A while back ago several major cities became the makeshift nesting grounds for peregrine falcon reintroduction programs. The peregrines where “hacked” (raised until they showed signs of starting to fly) from a box on top of a tall downtown building. Once the birds began stretching their wings the boxes where opened and the birds ambled out. The programs were successful and now there are peregrine falcons calling 43 different cities home just in Ohio!
Each year, the young birds are banded with a small metal bracelet like band on their leg. This helps biologists track the movements of the birds from one city to another.
Learn more about Ohio’s peregrine falcons here http://ohiodnr.com/wildlife/dow/falcons/Default.aspx, http://www.in.gov/dnr/fishwild/3365.htm, http://fw.ky.gov/peregrinefalconsinky.asp, and http://ecos.fws.gov/speciesProfile/profile/speciesProfile.action?spcode=B01H.

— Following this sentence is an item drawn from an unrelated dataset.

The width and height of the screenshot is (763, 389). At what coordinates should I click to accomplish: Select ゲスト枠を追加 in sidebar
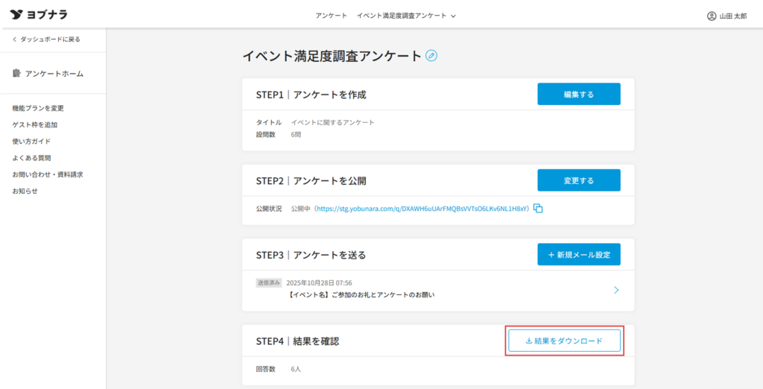point(35,124)
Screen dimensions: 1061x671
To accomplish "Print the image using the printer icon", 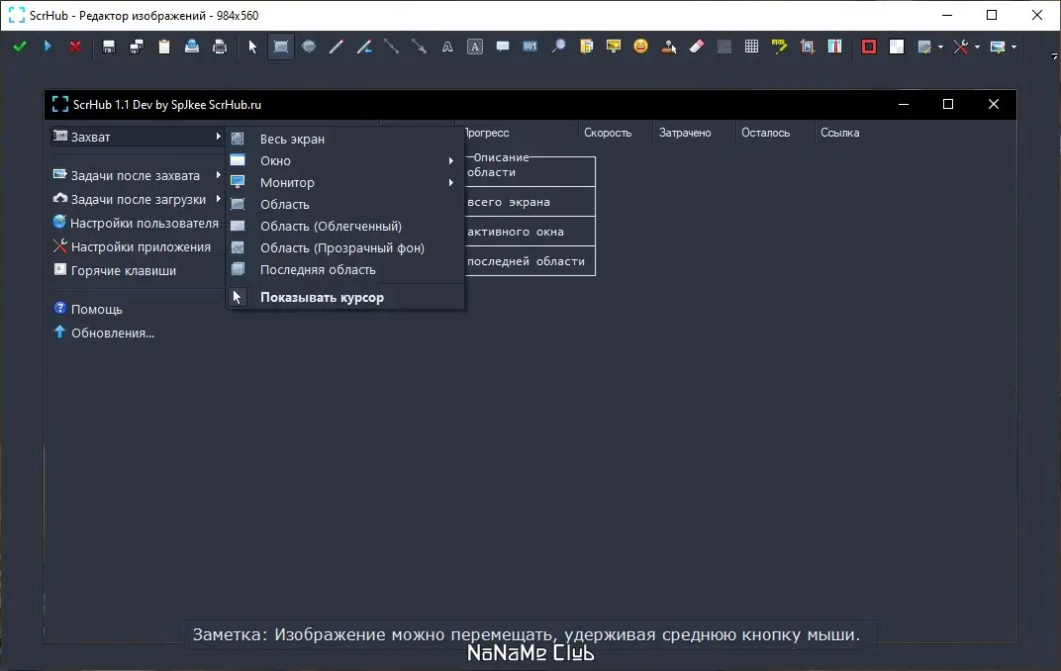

You can also walk around downtown and see if you can spot the birds flying to and from their nest.
One year, I was rewarded with seeing a peregrine falcon pluck a big brown bat right out of the sky in downtown Dayton, Ohio. The adult birds nested in the old Lazarus building and would fly around the nooks and crannies of the older buildings to rustle up lunch. We were on the top level of the parking garage caddy-corner to the nesting site. After the adult female (Mercury’s mate pre-Snowball and I can’t recall the name for the life of me) dive bombed the bat, she swooped around tossing the bat to the young clamouring along the edge of the Lazarus building. One caught it under his foot and then began trying to hop away from its siblings and eat the bat at the same time. Awkward to say the least.
And, nothing like the graceful and powerful adults they would soon become.